Il lui faut pour cela donner un sens à son action, et l’approfondir, autour de trois thèmes : l’efficacité, la justice sociale et le long terme.

· L’efficacité suppose de reprendre le pouvoir sur des administrations nationales et régionales proliférantes, et paralysantes. Il ne doit plus se laisser imposer des budgets conformistes, par des fonctionnaires imbus d’eux-mêmes qui y glissent toutes les astuces médiocres que les gouvernements précédents avaient su écarter. Il doit aussi mettre en œuvre une réforme profonde des fonctions de l’Etat et des collectivités territoriales. Et enfin, éviter de choisir des ministres irresponsables, qui démissionnent en violant toutes les règles posées par les institutions ; et des collaborateurs inconscients, qui dérapent en violant toutes les lois de la République.

· La justice suppose de gouverner pour tous et pas seulement pour ceux qui ont aujourd’hui les moyens de réussir. Et même si les chiffres montrent que beaucoup est fait pour les plus défavorisés, (en particulier par le ministère de l’Education nationale), on a trop aujourd’hui l’image d’un gouvernement pour les plus riches, pour ceux qui savent, pour ceux qui ont des relations, pour ceux qui n’ont aucune raison de se plaindre, pour ceux qui comprennent le monde qui vient et qui, quoi qu’il arrive, sauront en tirer le meilleur. Pour en sortir, il faudra faire plus de que parler aux plus pauvres. Il faut leur garantir les moyens de se prendre en main ; et ne plus les pénaliser, comme on l’a fait avec l’absurde réforme des APL ou avec la suppression si mal pensée de l’ISF (qui prive les ONG et les fondations d’un de leur mode principal de financement).

· Le long terme suppose de gouverner dans l’intérêt des générations futures ; et pour cela, de donner bien plus hardiment encore une priorité à l’éducation, à la santé, à la recherche et à l’investissement. Et de bouleverser notre fiscalité, pour qu’elle soit très clairement incitatrice à la réduction, par l’industrie et les ménages, des émissions de gaz à effet de serre et à la réutilisation des déchets.

Tout cela est possible ; Et le pays peut réussir.

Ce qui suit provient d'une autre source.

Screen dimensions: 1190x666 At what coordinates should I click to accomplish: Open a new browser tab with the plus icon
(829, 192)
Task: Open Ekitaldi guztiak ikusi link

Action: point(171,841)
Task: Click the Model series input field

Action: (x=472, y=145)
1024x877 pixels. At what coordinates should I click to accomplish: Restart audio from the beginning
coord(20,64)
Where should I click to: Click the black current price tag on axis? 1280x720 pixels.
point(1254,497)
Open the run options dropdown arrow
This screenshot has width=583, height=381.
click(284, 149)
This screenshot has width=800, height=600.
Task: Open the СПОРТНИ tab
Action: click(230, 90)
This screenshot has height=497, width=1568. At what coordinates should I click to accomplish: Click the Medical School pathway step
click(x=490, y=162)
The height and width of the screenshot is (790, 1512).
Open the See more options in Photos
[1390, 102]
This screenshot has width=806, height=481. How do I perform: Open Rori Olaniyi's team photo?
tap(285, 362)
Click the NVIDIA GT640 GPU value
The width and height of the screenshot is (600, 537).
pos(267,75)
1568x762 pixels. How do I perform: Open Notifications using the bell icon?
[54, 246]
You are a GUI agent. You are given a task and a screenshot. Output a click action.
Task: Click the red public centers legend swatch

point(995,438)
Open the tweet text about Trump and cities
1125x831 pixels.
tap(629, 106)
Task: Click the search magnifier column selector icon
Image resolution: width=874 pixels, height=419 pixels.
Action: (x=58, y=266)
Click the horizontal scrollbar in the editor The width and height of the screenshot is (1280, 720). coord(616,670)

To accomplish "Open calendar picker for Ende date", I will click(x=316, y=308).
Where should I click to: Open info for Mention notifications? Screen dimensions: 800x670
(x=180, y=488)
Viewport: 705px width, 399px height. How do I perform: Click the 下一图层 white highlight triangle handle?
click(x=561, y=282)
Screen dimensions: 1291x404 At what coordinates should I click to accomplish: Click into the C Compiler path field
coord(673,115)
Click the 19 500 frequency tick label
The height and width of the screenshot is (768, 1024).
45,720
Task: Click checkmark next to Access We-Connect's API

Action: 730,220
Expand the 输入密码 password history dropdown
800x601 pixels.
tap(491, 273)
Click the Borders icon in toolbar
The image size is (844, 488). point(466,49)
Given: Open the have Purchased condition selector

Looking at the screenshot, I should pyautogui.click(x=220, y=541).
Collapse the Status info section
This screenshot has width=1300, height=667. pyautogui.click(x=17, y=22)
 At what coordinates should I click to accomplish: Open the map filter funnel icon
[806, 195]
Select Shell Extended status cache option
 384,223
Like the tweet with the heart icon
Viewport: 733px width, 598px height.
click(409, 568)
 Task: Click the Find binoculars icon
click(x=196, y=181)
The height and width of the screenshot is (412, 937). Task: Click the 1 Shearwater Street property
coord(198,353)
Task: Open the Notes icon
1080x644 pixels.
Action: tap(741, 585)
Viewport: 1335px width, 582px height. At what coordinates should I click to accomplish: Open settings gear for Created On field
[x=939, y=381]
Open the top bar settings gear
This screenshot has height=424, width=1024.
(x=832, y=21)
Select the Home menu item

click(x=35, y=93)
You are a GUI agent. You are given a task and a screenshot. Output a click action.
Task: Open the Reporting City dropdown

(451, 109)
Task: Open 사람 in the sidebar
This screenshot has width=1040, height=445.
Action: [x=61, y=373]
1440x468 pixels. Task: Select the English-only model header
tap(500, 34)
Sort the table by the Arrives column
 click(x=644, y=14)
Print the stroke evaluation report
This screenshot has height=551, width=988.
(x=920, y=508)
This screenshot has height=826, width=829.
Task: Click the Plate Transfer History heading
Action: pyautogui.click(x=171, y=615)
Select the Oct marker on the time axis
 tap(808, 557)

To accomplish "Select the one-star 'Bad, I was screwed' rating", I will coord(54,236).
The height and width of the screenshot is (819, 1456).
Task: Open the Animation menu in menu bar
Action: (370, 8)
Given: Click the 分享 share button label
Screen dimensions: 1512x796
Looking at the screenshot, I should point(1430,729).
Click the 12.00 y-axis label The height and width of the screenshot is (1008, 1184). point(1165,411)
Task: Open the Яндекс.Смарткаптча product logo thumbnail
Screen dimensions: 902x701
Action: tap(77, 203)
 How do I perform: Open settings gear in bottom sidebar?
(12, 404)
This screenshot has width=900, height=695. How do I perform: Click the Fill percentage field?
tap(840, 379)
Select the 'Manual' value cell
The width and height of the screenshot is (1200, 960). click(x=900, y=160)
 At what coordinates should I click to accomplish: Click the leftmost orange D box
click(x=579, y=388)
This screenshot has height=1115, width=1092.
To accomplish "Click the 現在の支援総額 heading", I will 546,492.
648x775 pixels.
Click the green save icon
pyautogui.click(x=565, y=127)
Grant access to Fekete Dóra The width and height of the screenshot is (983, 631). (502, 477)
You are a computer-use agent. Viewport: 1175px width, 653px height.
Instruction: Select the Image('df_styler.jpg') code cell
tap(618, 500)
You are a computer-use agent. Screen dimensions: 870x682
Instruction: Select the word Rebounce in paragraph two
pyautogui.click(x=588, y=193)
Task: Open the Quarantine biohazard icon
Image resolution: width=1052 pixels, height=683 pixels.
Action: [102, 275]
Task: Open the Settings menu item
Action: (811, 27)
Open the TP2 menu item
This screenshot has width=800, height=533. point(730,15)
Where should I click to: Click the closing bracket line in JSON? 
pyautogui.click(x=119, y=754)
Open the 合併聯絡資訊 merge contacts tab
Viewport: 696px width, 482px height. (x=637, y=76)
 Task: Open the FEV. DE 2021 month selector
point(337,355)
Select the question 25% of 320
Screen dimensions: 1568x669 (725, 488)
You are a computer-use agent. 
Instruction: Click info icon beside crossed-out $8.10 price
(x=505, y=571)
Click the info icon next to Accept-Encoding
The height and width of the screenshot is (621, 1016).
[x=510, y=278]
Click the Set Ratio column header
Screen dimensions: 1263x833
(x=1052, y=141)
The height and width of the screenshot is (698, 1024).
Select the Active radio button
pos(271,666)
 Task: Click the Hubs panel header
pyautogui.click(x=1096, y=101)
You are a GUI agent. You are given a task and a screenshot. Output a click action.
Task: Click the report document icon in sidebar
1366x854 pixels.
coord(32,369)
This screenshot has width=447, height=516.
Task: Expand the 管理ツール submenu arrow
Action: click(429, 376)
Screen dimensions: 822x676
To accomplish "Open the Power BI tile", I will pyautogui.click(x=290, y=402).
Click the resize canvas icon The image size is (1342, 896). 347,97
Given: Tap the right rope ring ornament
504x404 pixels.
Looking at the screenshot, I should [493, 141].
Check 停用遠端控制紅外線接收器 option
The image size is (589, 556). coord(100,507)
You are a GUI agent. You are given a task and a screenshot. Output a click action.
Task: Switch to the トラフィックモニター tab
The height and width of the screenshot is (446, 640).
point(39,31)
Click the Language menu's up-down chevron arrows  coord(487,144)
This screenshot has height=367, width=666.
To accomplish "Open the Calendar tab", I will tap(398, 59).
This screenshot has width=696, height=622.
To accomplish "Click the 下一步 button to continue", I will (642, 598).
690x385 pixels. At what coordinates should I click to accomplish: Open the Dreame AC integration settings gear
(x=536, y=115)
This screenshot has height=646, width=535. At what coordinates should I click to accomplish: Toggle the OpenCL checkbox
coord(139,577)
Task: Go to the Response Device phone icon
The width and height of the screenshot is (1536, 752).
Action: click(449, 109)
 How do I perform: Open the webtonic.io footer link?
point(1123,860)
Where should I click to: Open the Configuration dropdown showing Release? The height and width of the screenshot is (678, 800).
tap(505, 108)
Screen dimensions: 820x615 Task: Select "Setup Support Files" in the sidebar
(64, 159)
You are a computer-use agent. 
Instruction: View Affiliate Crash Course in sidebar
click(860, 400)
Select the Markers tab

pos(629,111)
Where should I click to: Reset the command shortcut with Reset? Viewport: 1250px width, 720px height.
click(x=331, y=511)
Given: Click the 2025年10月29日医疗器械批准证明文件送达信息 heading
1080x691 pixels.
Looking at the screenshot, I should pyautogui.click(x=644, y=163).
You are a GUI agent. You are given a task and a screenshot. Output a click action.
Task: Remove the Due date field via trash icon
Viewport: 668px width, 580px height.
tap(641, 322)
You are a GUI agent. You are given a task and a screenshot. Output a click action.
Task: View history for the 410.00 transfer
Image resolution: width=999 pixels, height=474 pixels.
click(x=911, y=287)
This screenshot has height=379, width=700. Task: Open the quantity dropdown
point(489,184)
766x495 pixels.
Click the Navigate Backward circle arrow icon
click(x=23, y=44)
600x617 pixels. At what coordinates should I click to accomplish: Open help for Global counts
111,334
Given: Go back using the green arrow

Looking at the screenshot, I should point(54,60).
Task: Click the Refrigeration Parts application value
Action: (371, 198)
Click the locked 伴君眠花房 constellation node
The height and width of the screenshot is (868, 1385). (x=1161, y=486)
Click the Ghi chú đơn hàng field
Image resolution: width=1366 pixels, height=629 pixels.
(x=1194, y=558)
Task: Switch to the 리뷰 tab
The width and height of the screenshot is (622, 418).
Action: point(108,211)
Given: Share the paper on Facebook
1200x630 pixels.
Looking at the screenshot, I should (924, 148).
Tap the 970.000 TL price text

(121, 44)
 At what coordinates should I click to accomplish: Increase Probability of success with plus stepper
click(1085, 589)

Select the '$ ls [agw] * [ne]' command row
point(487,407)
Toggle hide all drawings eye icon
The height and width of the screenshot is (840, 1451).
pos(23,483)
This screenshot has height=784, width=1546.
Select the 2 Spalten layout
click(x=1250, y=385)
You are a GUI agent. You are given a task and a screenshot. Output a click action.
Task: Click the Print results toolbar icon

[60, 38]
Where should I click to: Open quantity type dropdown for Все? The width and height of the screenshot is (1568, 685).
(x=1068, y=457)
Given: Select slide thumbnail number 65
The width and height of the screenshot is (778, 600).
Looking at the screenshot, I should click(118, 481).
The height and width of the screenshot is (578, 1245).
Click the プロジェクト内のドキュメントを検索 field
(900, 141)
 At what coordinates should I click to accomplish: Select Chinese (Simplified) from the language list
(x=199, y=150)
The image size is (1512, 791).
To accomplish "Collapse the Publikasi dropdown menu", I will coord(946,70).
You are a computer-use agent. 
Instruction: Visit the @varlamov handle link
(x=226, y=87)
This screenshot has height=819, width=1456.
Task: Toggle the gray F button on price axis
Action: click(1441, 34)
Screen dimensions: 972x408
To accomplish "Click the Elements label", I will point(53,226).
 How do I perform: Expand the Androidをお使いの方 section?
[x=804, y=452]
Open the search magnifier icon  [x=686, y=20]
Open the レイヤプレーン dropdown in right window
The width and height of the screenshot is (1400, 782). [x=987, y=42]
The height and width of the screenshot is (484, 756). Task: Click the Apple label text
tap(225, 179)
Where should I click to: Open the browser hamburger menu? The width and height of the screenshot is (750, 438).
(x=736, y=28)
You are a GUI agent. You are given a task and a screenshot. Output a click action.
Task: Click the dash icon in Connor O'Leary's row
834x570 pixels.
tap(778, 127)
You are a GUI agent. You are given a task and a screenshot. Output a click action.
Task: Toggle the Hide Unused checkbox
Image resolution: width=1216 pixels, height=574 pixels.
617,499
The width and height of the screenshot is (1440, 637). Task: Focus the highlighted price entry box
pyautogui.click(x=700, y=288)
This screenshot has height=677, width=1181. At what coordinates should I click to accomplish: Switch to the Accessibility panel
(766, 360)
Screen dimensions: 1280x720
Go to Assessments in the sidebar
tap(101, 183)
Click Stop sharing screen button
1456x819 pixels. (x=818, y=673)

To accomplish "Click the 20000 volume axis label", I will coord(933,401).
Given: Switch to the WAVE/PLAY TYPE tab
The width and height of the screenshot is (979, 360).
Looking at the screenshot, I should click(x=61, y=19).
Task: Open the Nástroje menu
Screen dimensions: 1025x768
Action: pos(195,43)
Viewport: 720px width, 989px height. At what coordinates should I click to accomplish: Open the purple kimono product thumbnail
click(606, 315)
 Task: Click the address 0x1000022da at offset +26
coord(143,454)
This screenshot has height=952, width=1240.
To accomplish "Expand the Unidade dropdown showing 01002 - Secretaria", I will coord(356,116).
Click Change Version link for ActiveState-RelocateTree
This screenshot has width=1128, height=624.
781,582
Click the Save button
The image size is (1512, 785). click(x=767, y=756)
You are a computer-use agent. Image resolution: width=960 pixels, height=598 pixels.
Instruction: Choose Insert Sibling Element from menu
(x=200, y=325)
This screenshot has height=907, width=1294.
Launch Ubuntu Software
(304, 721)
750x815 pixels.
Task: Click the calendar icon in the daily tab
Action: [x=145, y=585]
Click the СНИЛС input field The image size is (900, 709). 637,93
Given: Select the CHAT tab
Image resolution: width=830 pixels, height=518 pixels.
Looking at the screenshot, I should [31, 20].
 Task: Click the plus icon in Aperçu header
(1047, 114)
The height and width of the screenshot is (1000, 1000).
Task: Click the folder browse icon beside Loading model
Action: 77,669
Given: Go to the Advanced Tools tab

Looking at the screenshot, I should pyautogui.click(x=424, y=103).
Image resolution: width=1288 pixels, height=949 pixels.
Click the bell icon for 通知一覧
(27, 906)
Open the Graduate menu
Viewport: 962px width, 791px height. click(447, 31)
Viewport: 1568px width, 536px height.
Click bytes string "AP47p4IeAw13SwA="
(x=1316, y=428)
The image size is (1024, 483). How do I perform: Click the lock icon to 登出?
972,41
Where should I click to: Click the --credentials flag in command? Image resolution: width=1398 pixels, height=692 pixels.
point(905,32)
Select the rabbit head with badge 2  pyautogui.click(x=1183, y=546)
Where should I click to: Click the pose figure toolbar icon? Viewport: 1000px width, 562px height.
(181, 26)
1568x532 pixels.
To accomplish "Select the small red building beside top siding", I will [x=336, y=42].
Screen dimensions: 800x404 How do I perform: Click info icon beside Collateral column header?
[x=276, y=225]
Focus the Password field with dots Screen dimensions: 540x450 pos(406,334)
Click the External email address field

La France est un pays magnifique. Une terre fertile, des paysages de rêve, des accès à la, mer privilégiée ; une industrie de pointe dans d’innombrables domaines ; des habitants extraordinaires, de mieux en mieux formés, très souvent altruistes et décidés à s’entraider.

Naturellement, ce serait mieux si on pouvait inscrire tout cela dans un projet européen, qui donnerait aux 500 millions de personnes les plus riches de la planète les moyens de se protéger et d’agir ensemble.

Tout cela est une utopie. C’est-à-dire un projet, c’est-à-dire un programme, c’est-à-dire un budget.

Cela peut, cela doit, devenir une réalité.